Crime on the Bus

D.C. Transit and Bus Driver Safety in 1968

The Company

Chalk vehemently disagreed with the union’s demands to eliminate carrying change boxes, primarily because the current contract between the company and the union could not be altered. Furthermore, the current situation had nothing to do with contract negotiations, and the drivers caused the stoppage by not reporting to work with proper equipment. He argued that “elimination of route structures and route scheduling” would be a preferable alternative to drivers carrying no cash. In a full-page ad in the newspaper he published, the Examiner, Chalk wrote that the union and local and federal officials ignored the crime problem. According to Chalk, the union pushed to reopen contract negotiations, even though the existing contract would not expire until 1969. In addition, the union expected the company to operate without collecting fares, a “transit revolution” according to Chalk, in which drivers did not carry change for fares. Chalk claimed that the federal government, specifically the Department of Housing and Urban Development, ignored the company’s pleas prior to the April 1968 riots for funding for two-way radios.

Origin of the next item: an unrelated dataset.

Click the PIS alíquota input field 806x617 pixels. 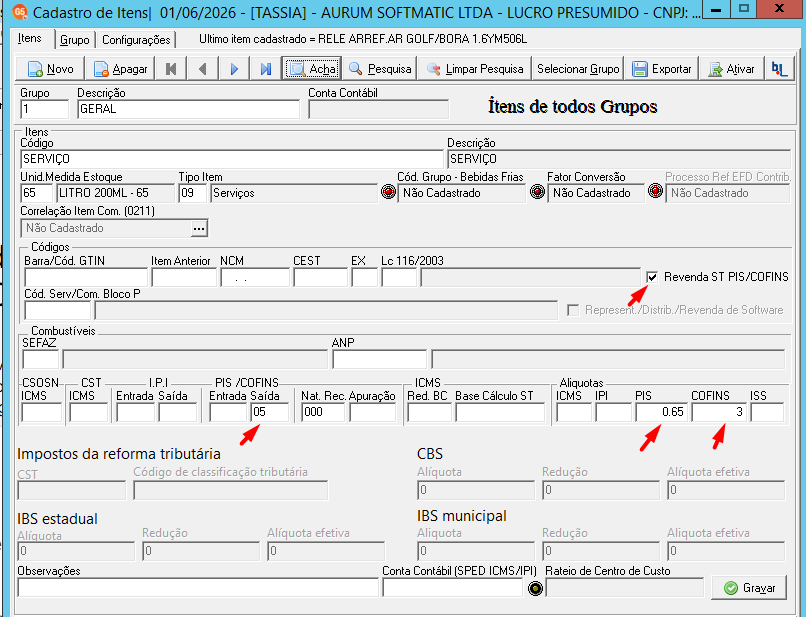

The much-maligned D.C. Transit and Chalk received little in the way of favorable press coverage, especially in the pages of the Washington Post. Through the 1960s, D.C. Transit struggled to provide a suitable transit operation as private transit collapsed as a result of various government policies and ownership mishaps. Profits began to disappear by the mid-1960s despite continued subsidies and fare increases. As the population doubled from 1950 to 1970, the mileage of the bus systems decreased then rose again, but never to pre-1950s levels. Ridership declined rapidly from 1950 until 1955, then leveled off before dropping again in 1965. This 1965 decline occurred because buses continued to serve the areas where the working-age population had declined, resulting in a captive ridership of young, poor, and elderly, while the new areas of growth where commuters often originated received less service. As riders, particularly commuters, abandoned buses and drove cars, bus travel became even more time consuming in the automobile traffic, and rising crime did not help alleviate the situation.